George Dickinson

Personal information
- Born: 1828 Sheffield, Yorkshire, England
- Died: 14 June 1913 (aged 84–85) St Albans, Christchurch, New Zealand
- Bowling: Round-arm slow

Domestic team information
- 1863-64 to 1873-74: Canterbury

Career statistics
| Competition | First-class |
| Matches | 9 |
| Runs scored | 88 |
| Batting average | 6.28 |
| 100s/50s | 0/0 |
| Top score | 30 |
| Balls bowled | 658 |
| Wickets | 20 |
| Bowling average | 12.80 |
| 5 wickets in innings | 0 |
| 10 wickets in match | 0 |
| Best bowling | 4/43 |
| Catches/stumpings | 6/0 |
- Source: Cricinfo, 5 September 2020

= George Dickinson (Canterbury cricketer) =

New Zealand cricketer (1828–1913)

George Dickinson (1828 – 14 June 1913) was a New Zealand cricketer who played first-class cricket for Canterbury from 1864 to 1874. He was later a first-class umpire.

==Cricket career==
Born in Yorkshire, Dickinson played in the first recorded cricket match in Christchurch in December 1851, when he was 23. The match took place in Hagley Park, between a Working Men's Eleven (Dickinson's team) and a Christchurch Cricket Club Eleven, as part of the celebrations marking a year since the foundation of Christchurch. Dickinson was one of the most successful batsmen and bowlers in the match. He appeared in a similar celebratory match 20 years later, this time for Old Chums against New Chums, and once again succeeded with both bat and ball.

An accurate slow round-arm bowler, able to break the ball either way off the pitch, Dickinson played in the first seven first-class matches in New Zealand, representing Canterbury in their annual match against Otago beginning with the inaugural match in January 1864. His best figures against Otago included 3 for 7 in 1864 and 3 for 17 in 1867, but his most successful match was in 1869, when he scored 30 in the first innings, took 4 for 43, then made 8 not out in the second innings to help Canterbury avert defeat.

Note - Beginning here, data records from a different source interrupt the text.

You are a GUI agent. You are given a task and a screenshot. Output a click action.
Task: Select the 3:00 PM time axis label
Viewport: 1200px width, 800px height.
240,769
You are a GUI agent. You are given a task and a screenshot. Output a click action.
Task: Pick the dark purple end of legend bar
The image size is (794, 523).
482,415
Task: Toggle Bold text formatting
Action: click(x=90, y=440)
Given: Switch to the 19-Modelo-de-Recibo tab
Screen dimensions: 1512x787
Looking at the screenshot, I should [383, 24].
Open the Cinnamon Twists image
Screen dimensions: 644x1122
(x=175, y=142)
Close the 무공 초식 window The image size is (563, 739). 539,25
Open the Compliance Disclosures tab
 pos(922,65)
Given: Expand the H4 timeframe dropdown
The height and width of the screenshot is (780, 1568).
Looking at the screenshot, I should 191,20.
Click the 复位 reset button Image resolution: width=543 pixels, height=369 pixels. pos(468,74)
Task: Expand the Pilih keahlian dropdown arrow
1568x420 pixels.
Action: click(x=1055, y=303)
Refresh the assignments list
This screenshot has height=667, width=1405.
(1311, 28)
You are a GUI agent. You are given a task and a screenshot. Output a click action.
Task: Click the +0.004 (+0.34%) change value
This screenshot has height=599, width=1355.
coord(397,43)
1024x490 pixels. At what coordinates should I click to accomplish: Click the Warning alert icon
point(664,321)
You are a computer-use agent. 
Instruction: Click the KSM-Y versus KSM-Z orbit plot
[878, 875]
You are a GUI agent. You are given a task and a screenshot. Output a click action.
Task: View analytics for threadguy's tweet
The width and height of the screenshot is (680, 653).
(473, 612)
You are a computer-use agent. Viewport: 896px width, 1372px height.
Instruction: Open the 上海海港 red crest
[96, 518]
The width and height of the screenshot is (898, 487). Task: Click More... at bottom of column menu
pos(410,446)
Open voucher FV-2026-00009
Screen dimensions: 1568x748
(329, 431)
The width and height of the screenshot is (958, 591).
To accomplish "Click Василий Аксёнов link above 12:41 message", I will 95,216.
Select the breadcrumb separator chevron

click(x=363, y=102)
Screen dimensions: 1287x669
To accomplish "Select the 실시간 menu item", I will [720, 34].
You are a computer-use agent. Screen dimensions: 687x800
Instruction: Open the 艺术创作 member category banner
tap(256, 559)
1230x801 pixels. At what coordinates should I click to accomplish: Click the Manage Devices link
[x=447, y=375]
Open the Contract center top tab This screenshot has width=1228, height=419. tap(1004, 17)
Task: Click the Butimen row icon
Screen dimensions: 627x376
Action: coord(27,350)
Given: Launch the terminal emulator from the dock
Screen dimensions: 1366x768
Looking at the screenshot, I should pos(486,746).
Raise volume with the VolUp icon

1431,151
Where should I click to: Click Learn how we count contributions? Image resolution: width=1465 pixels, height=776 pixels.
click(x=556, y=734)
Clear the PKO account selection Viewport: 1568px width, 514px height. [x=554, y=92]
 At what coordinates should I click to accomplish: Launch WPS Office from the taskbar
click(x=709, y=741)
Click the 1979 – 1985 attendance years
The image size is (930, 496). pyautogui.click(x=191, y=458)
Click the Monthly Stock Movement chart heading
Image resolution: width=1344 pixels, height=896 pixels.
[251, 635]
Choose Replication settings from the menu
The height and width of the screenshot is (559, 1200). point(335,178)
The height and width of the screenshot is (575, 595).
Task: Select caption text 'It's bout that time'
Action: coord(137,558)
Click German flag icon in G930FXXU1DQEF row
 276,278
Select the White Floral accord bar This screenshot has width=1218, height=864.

Dickinson umpired four first-class matches in New Zealand between 1873 and 1885. He built his own cricket practice pavilion in Christchurch, enabling cricketers to practice indoors during winter and in wet weather.

==Personal life==
Dickinson was one of the first settlers in St Albans, which is now a northern suburb of Christchurch, where he had a farm to the south of the St Albans Creek. He called his farm St Albans in memory of his cousin Harriet Mellon, an actress, who had become the Duchess of St Albans in England. When residents were looking for a name for the district, he suggested St Albans, and it was adopted. He served on the St Albans borough council for 14 years.

Dickinson's first wife, Marianne, died in April 1884. His second wife, Janet, died in March 1895. He died suddenly at his home in Westminster Street, St Albans, on 14 June 1913, aged 85. He was survived by his third wife, Jessie.